Start of Dataset extract

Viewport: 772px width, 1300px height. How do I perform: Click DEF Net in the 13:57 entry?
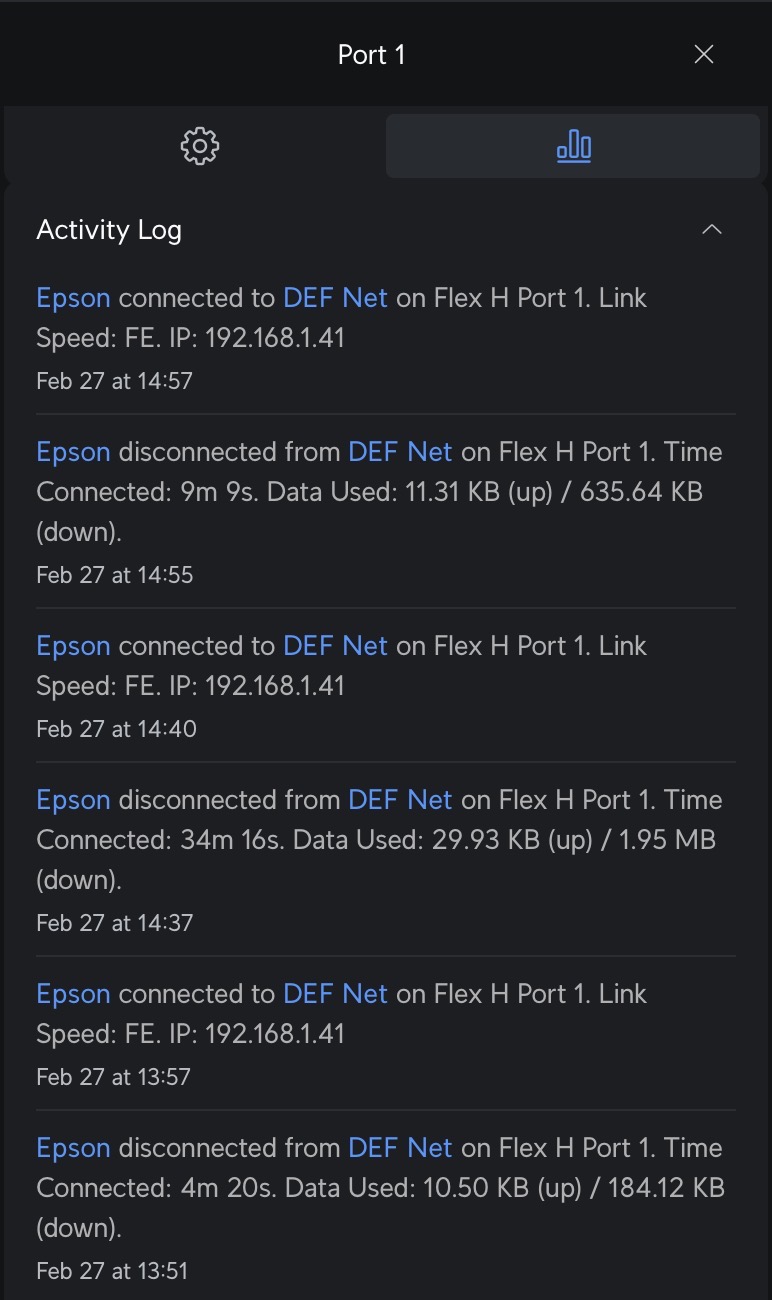click(x=335, y=994)
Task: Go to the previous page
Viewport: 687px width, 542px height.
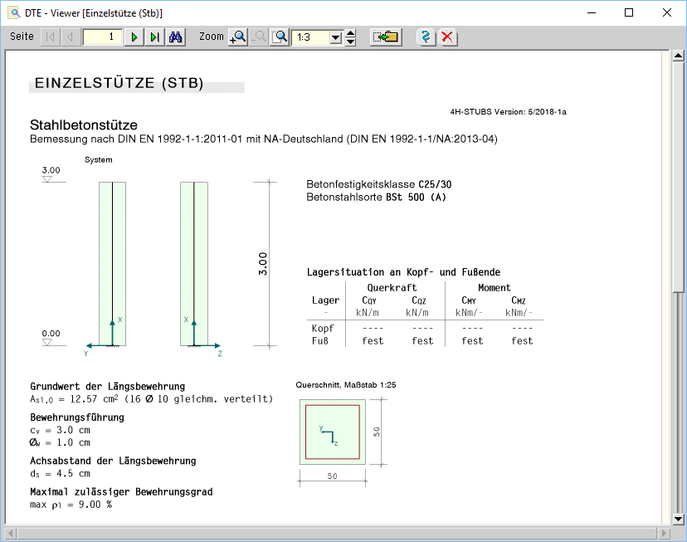Action: (x=69, y=37)
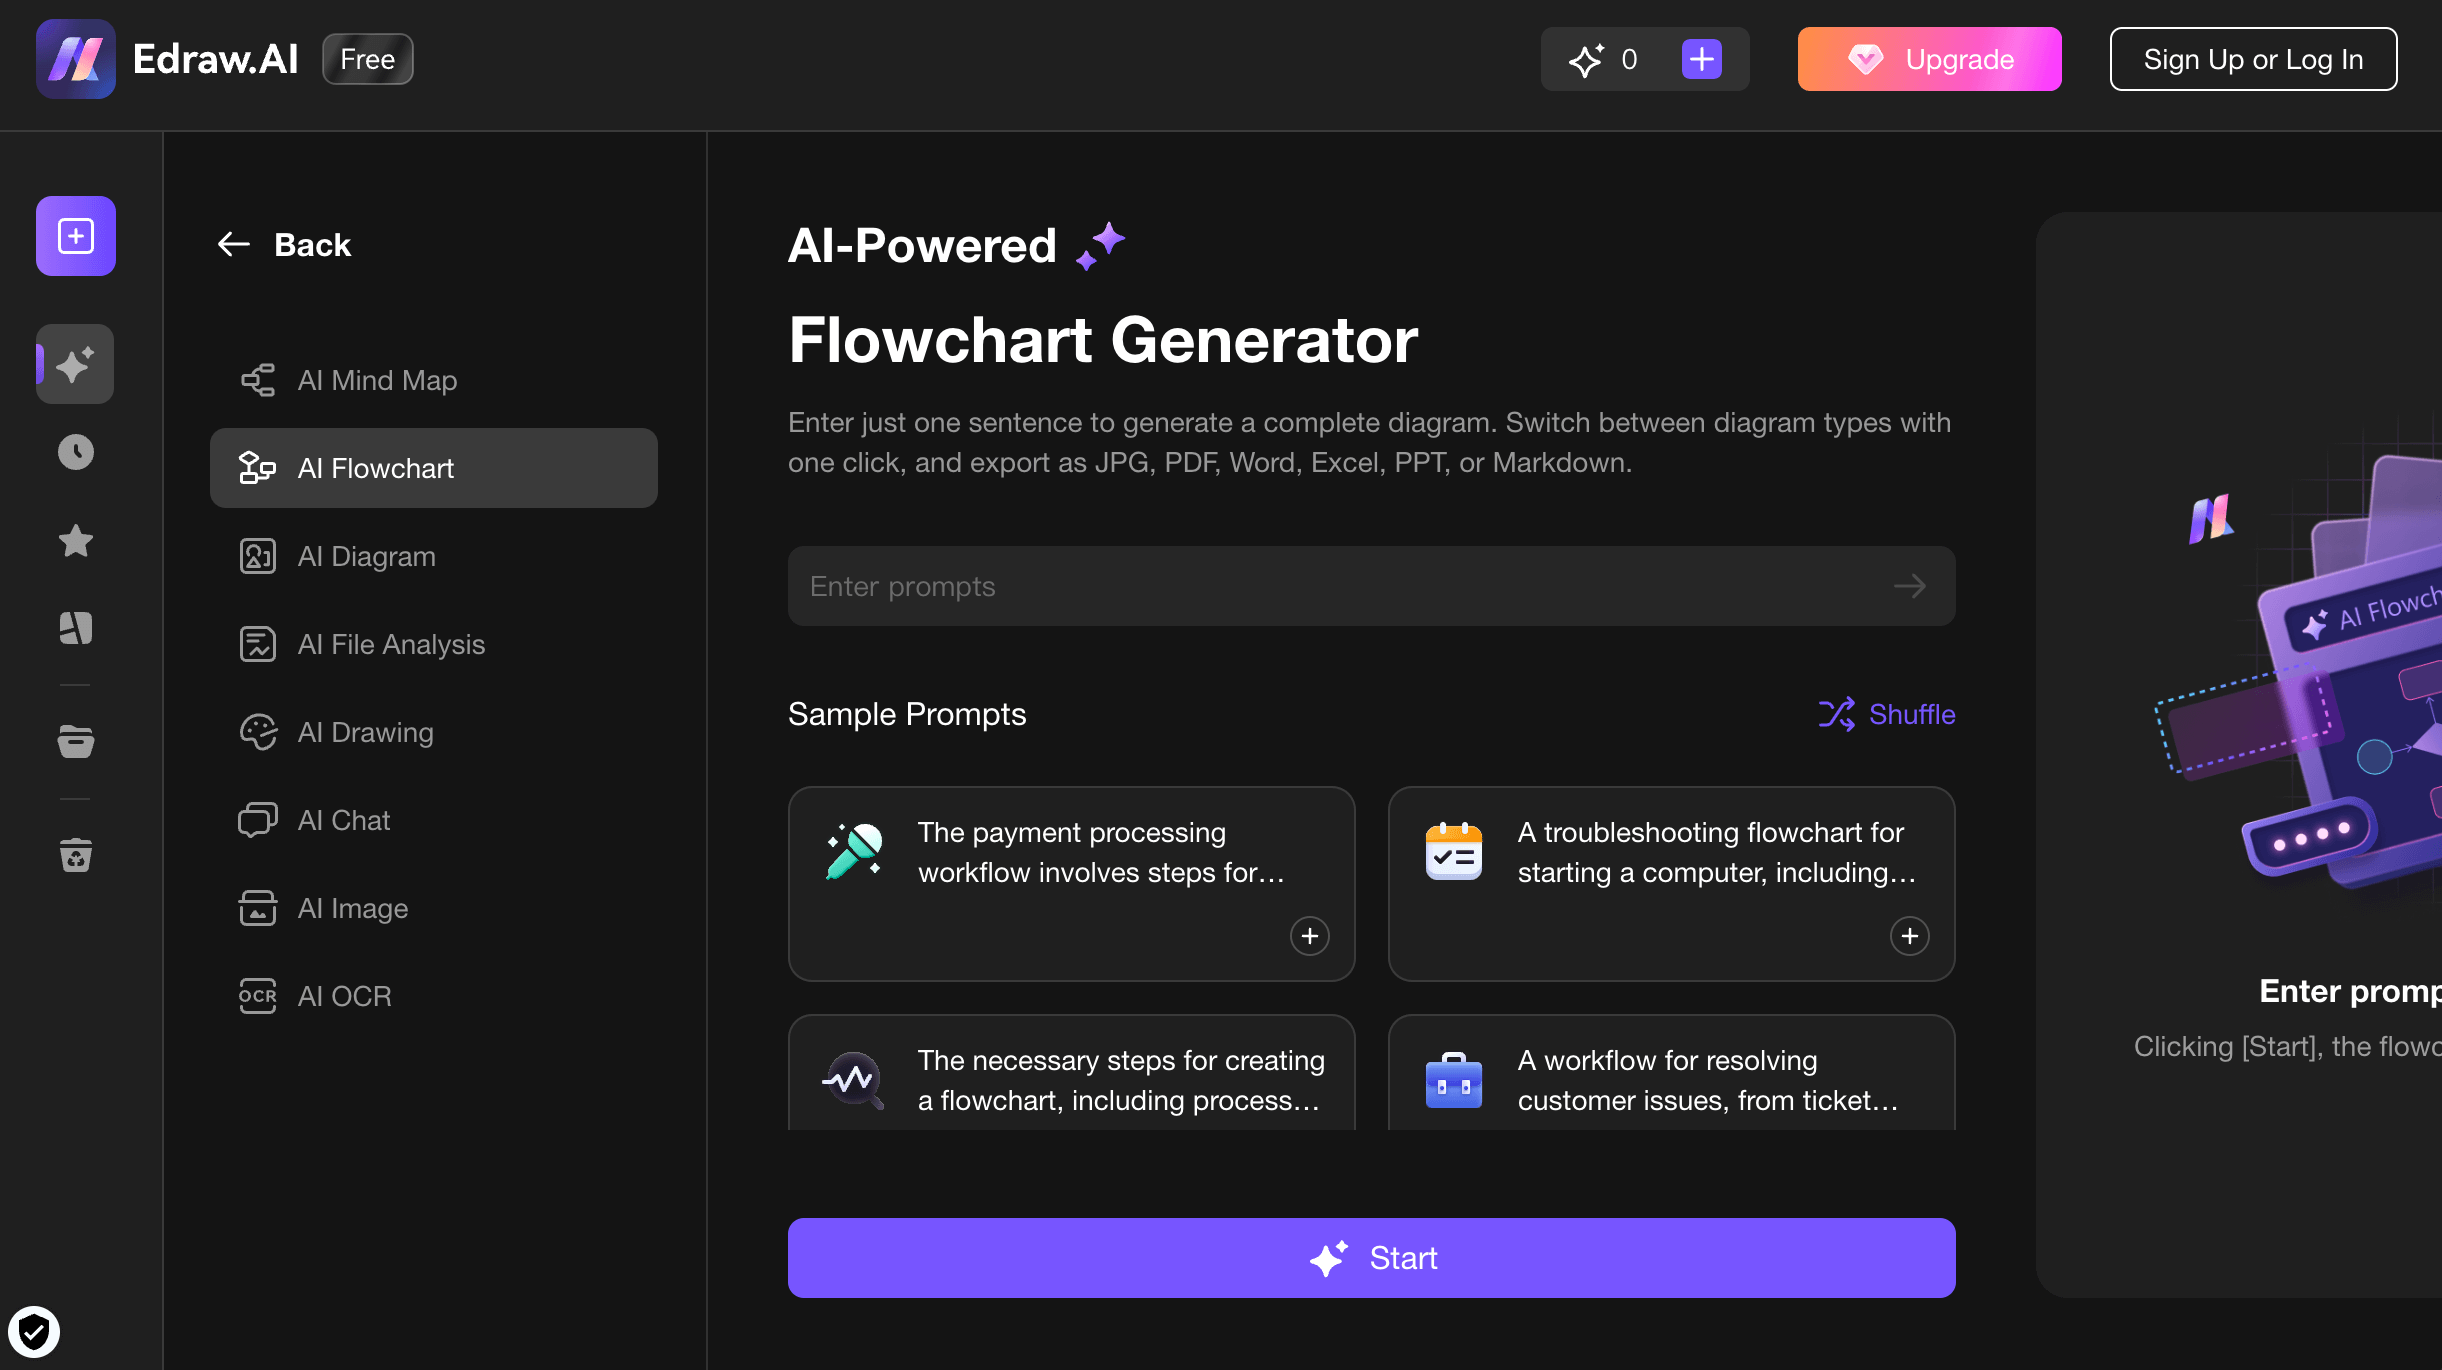Click the Shuffle sample prompts button
Screen dimensions: 2442x1370
1885,713
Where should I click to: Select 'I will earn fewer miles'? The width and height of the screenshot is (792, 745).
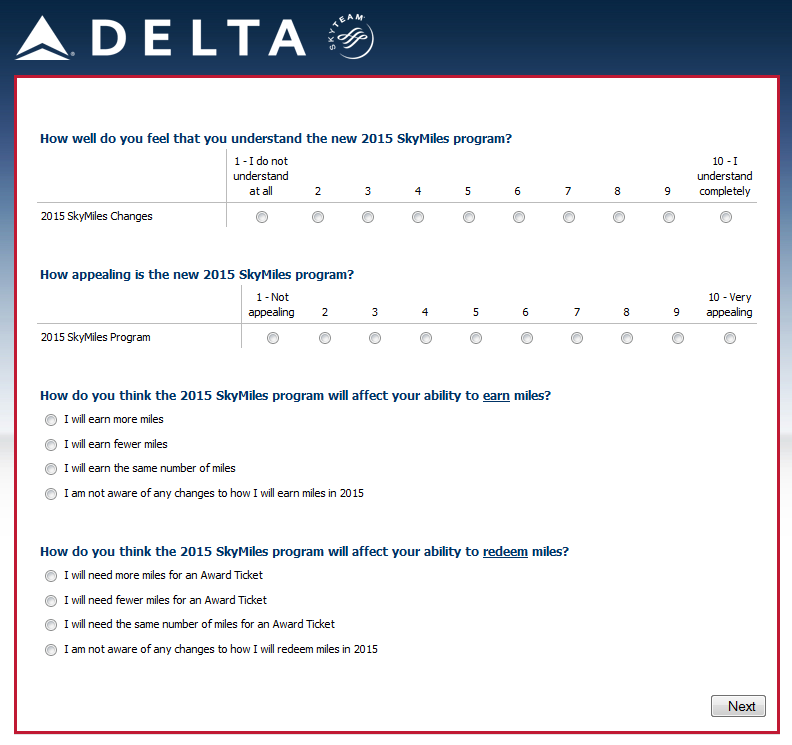[x=51, y=445]
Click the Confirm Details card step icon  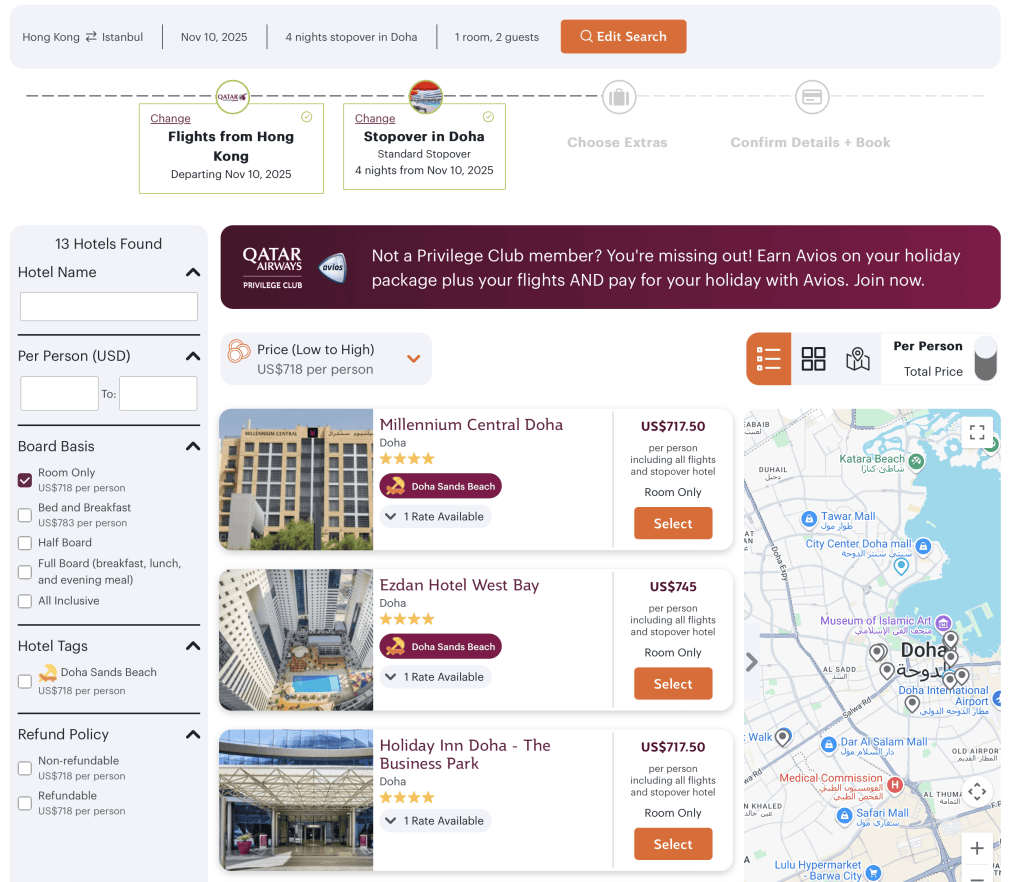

End of Dataset extract

Restate all of the data word for word and include no pictures.

- [Expected answer]
Viewport: 772px width, 1300px height. How do I perform: Click DEF Net in the 13:57 entry?
click(x=335, y=994)
Task: Go to the previous page
Viewport: 687px width, 542px height.
Action: (x=69, y=37)
Click the Shuffle sample prompts button
Screen dimensions: 2442x1370
1885,713
Where should I click to: Select 'I will earn fewer miles'? The width and height of the screenshot is (792, 745).
[x=51, y=445]
Click the Confirm Details card step icon  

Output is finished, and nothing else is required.